=== Supplied material ===
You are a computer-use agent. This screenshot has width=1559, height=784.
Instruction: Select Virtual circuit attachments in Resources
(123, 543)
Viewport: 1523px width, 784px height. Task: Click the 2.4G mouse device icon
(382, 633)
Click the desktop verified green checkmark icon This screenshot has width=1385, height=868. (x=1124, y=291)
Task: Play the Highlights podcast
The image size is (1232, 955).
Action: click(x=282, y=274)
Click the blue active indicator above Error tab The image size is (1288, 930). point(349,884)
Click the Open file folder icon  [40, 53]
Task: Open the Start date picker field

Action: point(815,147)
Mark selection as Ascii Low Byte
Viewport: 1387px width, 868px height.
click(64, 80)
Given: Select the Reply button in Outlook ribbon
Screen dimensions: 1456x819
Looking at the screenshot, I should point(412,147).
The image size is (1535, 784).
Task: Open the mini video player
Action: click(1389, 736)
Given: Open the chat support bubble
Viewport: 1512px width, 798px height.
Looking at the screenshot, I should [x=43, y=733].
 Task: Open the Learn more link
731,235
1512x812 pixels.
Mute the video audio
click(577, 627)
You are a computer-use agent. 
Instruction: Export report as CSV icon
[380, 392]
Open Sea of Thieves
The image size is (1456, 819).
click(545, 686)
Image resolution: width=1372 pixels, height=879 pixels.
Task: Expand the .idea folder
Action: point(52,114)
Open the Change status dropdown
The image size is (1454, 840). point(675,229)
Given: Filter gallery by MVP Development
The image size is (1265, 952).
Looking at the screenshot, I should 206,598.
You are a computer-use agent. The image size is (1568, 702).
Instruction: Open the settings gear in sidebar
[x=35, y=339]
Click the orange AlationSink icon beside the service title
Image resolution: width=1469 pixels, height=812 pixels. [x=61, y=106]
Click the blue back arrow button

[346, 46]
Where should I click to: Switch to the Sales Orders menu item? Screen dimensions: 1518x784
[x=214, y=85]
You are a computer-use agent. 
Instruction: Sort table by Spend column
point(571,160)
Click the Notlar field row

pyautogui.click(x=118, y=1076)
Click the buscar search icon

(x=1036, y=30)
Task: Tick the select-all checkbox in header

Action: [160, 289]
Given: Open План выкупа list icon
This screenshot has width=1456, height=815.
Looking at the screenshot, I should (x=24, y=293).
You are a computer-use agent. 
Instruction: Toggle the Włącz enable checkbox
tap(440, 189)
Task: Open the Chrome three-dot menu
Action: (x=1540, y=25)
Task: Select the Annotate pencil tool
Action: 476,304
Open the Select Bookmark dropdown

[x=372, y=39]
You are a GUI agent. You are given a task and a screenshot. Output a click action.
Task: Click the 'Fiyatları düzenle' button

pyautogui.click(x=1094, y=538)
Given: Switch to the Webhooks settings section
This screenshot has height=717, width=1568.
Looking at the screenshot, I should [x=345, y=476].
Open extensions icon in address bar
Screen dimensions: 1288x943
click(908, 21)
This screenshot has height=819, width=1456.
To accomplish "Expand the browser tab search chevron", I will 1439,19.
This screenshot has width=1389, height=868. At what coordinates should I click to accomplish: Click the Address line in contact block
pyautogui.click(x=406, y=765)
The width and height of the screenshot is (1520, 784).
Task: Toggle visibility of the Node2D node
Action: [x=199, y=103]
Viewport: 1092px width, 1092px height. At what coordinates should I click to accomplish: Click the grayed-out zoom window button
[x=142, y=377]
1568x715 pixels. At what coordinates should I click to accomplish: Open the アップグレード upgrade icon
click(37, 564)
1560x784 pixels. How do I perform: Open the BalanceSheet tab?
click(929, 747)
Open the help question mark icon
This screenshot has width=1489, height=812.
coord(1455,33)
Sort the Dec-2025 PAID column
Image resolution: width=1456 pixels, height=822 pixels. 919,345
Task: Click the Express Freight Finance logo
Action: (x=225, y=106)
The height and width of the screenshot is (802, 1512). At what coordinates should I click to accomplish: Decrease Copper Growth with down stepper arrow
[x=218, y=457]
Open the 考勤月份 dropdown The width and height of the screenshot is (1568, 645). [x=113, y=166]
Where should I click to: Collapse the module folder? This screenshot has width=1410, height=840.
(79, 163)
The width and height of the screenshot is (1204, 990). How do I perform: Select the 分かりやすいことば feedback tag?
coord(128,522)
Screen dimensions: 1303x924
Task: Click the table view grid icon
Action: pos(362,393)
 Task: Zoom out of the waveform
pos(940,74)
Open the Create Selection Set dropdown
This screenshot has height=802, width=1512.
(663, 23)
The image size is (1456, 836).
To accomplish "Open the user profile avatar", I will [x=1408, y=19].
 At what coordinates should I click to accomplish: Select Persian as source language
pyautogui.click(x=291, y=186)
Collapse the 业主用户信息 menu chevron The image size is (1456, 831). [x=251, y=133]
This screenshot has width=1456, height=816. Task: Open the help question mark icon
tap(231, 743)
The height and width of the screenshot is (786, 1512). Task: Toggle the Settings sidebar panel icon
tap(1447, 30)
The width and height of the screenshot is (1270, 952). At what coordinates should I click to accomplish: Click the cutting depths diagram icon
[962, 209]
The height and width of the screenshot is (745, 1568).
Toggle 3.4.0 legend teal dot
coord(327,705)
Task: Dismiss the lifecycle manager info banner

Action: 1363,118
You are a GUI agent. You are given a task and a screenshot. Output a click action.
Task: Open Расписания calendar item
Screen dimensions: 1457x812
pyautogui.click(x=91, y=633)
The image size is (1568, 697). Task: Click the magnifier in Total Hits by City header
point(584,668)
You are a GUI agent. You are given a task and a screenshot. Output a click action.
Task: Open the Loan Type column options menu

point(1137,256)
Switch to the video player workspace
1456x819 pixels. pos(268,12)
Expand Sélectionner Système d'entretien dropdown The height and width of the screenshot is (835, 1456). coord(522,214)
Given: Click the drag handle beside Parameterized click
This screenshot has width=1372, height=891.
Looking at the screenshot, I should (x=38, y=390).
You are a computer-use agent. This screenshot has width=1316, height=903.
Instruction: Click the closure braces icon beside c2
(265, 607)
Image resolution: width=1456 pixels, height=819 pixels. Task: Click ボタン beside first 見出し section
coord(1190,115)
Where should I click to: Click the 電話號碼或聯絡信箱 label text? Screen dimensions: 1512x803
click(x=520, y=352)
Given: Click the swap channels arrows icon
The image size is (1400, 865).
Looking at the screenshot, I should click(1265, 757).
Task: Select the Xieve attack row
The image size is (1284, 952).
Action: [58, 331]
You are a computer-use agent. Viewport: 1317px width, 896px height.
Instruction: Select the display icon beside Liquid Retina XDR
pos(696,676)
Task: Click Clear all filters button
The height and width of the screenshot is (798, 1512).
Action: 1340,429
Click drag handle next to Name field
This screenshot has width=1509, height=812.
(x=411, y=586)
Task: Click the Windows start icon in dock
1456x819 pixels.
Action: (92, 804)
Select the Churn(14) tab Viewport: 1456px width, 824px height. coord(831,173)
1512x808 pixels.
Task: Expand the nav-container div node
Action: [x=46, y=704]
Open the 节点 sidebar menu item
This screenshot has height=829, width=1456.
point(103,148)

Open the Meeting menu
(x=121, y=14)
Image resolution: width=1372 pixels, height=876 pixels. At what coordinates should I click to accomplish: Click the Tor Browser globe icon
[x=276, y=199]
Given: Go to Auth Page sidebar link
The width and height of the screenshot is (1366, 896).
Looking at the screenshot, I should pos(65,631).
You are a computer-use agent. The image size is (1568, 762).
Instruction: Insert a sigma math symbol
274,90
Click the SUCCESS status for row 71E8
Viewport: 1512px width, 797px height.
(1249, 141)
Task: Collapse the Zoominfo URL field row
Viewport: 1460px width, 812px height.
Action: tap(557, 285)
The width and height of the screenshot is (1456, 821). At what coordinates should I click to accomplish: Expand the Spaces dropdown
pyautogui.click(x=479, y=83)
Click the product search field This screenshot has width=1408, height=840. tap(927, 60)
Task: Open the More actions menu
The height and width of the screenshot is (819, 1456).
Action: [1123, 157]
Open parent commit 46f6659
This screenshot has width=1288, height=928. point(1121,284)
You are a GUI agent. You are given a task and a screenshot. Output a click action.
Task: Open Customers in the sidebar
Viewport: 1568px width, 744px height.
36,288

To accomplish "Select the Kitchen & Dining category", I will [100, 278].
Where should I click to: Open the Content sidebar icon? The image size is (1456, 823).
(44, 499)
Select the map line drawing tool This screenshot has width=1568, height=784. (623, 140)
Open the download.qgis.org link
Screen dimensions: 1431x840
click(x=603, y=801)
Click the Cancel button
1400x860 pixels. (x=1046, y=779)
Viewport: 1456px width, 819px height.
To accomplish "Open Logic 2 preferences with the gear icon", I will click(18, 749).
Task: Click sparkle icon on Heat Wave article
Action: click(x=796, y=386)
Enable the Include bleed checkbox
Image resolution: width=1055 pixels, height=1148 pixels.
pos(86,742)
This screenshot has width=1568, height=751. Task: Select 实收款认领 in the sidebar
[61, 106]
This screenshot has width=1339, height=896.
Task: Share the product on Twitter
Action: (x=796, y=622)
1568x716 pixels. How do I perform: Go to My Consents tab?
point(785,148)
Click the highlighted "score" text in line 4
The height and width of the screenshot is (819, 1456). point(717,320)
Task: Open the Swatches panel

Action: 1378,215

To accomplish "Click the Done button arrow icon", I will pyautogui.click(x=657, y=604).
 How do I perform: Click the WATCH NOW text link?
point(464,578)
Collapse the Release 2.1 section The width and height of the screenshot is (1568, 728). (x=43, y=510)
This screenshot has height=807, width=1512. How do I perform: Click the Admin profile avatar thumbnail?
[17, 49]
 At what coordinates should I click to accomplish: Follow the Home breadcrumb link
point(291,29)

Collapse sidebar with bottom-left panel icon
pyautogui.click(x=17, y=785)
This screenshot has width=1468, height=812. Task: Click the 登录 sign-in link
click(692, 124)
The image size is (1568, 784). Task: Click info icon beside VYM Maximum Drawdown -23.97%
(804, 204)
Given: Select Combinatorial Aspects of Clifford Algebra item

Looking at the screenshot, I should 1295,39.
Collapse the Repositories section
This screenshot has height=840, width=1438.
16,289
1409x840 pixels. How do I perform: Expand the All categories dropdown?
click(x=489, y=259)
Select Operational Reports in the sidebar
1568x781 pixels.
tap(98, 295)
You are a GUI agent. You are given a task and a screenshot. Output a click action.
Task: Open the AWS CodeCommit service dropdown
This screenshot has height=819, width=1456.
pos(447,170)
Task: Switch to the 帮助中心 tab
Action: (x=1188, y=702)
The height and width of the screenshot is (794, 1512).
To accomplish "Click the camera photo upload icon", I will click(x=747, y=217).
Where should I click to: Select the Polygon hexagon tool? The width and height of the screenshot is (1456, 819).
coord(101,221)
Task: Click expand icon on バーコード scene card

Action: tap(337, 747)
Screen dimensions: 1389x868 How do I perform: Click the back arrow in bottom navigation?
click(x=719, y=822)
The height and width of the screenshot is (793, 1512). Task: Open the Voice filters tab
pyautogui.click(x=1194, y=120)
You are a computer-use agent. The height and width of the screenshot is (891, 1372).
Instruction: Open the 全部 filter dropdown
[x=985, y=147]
===
For the entries above, please state how many lines contain the string "handle"; give the number and nothing else.

2